Rasumikhine le observó con una expresión de inquietud.

En este momento se abrió la puerta y entró en la habitación un hombre alto y fornido. Su modo de presentarse evidenciaba que no era la primera vez que visitaba a Raskolnikof.

—¡Al fin tenemos aquí a Zosimof! —exclamó Rasumikhine.

IV

Zosimof era, como ya hemos dicho, alto y grueso. Tenía veintisiete años, una cara pálida, carnosa y cuidadosamente rasurada, y el cabello liso. Llevaba lentes y en uno de sus dedos, hinchados de grasa, un anillo de oro. Vestía un amplio, elegante y ligero abrigo y un pantalón de verano. Toda la ropa que llevaba tenía un sello de elegancia y era cómoda y de superior calidad. Su camisa era de una blancura irreprochable, y la cadena de su reloj, gruesa y maciza. En sus maneras había cierta flemática lentitud y una desenvoltura que parecía afectada. Ejercía una tenaz vigilancia sobre sí mismo, pero su presunción hallaba a cada momento el modo de delatarse. Entre sus conocidos cundía la opinión de que era un hombre difícil de tratar, pero todos reconocían su capacidad como médico.

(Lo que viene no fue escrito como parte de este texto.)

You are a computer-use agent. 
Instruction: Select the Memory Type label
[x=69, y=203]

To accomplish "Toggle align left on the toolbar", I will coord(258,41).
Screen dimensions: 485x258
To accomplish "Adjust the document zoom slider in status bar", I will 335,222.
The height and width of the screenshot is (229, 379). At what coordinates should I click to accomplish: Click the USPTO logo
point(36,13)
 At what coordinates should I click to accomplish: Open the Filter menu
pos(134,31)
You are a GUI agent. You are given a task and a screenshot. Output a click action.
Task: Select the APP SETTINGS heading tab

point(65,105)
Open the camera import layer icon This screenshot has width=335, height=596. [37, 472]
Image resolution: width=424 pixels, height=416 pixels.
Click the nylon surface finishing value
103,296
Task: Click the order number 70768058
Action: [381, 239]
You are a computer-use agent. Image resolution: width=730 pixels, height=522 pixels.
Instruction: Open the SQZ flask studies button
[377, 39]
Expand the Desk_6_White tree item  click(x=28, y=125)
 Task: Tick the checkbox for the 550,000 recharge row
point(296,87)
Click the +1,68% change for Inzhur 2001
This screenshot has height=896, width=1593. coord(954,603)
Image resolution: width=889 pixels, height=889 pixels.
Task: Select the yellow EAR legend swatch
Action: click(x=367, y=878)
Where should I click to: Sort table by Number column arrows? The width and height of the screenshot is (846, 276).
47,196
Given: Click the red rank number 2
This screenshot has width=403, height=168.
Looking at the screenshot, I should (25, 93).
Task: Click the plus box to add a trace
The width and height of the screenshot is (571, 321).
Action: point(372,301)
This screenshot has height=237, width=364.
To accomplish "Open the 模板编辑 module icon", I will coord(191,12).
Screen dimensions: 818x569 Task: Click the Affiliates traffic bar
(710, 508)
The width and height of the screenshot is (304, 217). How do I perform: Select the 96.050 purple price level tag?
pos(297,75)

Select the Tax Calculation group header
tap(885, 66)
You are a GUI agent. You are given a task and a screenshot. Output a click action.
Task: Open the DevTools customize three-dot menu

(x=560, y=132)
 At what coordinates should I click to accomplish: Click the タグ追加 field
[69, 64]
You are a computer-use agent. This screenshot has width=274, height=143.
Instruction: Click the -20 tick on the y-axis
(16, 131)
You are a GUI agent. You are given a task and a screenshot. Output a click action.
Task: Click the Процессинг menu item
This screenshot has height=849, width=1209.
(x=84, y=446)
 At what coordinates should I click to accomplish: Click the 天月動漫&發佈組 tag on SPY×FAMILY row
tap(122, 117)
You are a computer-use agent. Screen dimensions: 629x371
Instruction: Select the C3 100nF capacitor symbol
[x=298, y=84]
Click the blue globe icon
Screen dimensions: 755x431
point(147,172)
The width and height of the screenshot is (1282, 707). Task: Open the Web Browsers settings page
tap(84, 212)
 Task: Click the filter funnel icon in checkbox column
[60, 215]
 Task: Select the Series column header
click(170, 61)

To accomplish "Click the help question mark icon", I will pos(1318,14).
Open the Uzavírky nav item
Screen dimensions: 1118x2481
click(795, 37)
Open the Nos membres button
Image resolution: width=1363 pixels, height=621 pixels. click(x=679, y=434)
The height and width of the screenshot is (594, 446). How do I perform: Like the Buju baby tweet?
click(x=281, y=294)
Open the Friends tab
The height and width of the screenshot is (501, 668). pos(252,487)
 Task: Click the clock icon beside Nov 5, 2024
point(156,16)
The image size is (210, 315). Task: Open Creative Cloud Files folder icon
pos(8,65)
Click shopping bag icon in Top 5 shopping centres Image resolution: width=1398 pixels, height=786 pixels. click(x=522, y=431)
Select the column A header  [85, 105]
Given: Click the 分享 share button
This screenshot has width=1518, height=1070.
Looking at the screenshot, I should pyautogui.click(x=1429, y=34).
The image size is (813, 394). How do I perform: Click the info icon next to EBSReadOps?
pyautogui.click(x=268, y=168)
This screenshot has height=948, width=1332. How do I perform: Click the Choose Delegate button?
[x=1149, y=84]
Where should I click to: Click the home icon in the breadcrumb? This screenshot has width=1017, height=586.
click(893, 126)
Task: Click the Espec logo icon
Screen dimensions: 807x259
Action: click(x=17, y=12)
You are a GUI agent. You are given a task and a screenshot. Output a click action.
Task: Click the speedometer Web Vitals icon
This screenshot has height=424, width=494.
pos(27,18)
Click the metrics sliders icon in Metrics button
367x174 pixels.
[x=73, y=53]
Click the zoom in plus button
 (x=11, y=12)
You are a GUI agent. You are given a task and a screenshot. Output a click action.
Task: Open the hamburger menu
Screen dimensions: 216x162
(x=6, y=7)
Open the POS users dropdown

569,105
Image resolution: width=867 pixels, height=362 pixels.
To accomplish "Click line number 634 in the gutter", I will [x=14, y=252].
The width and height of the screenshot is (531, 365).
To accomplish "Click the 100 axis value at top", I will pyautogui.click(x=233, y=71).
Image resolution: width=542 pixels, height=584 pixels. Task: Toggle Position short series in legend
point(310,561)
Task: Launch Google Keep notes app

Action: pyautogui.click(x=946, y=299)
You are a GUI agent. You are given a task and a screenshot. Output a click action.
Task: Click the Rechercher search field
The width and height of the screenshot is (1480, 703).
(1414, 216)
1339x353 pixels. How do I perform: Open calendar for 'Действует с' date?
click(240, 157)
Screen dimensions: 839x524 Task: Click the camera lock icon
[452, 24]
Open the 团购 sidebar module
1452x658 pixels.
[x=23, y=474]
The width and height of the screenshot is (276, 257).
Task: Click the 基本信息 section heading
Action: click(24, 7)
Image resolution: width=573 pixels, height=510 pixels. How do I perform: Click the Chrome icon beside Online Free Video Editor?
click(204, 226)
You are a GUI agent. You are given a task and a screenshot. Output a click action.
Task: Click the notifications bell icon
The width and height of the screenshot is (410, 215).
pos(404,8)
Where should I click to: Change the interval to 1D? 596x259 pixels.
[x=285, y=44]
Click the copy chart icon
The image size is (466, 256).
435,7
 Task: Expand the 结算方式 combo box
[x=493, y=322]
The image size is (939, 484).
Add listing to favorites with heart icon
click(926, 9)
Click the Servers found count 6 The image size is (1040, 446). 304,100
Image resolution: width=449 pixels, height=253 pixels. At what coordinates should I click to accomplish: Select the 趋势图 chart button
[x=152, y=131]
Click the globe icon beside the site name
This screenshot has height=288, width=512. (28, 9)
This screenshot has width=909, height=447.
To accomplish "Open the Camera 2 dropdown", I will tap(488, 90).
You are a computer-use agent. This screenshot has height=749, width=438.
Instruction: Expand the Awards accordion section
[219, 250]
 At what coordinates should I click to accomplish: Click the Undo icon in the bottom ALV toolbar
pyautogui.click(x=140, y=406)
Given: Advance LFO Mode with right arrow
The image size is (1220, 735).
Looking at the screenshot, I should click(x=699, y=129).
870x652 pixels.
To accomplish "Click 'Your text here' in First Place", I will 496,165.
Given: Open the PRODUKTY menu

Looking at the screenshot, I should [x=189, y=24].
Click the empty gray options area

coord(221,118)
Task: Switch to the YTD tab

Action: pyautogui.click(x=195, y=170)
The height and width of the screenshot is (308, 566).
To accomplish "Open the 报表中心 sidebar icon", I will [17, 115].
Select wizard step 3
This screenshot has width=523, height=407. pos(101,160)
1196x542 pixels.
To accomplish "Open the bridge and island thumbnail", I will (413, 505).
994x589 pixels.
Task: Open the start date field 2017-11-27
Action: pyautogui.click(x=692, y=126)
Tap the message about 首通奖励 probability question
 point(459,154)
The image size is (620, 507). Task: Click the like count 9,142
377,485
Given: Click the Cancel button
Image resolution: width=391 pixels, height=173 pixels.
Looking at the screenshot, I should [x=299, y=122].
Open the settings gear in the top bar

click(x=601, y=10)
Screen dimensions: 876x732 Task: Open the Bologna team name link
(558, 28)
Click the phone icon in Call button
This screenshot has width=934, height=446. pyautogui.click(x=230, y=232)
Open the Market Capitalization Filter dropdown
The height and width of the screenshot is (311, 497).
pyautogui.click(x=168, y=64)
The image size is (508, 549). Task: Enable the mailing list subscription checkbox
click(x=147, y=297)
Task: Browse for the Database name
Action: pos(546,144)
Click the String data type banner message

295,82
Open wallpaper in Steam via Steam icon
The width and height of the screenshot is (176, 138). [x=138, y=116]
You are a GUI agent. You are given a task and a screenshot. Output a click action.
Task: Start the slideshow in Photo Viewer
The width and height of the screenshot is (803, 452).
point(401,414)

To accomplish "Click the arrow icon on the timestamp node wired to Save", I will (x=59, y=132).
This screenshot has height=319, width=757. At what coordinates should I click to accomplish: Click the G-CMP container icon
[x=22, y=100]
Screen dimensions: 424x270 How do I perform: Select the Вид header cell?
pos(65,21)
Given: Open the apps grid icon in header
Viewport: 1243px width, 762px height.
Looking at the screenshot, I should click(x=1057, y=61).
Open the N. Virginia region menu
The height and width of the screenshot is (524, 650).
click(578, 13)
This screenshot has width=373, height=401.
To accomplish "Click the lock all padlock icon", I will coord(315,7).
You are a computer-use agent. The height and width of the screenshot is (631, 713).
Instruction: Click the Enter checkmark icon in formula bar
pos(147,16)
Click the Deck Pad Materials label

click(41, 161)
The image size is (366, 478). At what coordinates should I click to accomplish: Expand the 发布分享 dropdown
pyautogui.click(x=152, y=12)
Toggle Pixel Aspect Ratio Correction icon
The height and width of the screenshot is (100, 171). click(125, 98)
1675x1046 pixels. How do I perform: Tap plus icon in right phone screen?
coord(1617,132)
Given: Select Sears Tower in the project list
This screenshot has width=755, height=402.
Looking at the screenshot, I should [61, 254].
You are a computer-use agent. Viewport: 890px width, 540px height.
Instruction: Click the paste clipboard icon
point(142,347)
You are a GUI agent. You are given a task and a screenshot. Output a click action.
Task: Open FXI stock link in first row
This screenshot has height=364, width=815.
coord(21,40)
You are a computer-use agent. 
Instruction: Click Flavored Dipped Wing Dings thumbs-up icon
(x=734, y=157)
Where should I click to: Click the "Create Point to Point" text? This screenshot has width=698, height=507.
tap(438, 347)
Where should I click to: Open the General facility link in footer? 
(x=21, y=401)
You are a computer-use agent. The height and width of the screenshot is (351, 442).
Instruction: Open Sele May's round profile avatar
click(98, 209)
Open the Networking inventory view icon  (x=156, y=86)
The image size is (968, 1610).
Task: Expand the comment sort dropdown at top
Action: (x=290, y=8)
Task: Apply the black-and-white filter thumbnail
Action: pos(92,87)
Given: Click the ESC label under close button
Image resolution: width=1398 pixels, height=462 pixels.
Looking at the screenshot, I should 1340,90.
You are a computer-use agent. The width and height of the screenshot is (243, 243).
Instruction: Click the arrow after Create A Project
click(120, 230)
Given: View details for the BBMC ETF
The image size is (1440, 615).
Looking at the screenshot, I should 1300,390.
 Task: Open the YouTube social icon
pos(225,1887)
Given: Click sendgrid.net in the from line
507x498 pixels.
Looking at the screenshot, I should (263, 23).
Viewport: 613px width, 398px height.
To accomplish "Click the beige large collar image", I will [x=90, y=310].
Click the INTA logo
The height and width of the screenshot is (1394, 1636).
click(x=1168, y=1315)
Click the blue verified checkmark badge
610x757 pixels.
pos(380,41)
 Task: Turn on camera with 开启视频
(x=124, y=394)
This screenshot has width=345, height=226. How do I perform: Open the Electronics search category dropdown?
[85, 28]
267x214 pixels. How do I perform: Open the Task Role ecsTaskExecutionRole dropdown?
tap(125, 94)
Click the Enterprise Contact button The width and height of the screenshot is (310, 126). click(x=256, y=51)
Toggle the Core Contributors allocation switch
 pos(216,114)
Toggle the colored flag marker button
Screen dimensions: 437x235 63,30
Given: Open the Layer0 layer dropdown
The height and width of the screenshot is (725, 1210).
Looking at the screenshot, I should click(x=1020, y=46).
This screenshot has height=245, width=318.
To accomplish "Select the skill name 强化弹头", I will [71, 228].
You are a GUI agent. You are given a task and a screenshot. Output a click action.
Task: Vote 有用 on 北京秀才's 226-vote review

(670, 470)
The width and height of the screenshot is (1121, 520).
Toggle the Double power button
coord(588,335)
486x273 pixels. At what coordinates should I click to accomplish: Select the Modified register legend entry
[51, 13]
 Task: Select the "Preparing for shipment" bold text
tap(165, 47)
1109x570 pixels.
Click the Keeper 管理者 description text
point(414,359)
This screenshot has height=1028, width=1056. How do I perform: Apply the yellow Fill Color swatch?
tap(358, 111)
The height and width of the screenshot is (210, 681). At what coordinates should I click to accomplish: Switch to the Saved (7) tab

—He pasado dos veces por tu casa, querido Zosimof —exclamó Rasumikhine—. Como ves, el enfermo ha vuelto en sí.

—Ya lo veo, ya lo veo —dijo Zosimof. Y preguntó a Raskolnikof, mirándole atentamente—: ¿Qué, cómo van esos ánimos?

Acto seguido se sentó en el diván, a los pies del enfermo, mejor dicho, se recostó cómodamente.

—Continúa con su melancolía —dijo Rasumikhine—. Hace un momento le ha faltado poco para echarse a llorar sólo porque le hemos mudado la ropa interior.

—Me parece muy natural, si no tenía ganas de mudarse. La muda podía esperar... El pulso es completamente normal... Un poco de dolor de cabeza, ¿eh?

—Estoy bien, estoy perfectamente —repuso Raskolnikof, irritado.

Al decir esto se había incorporado repentinamente, con los ojos centelleantes. Pero pronto volvió a dejar caer la cabeza en la almohada, quedando de cara a la pared. Zosimof le observaba con mirada atenta.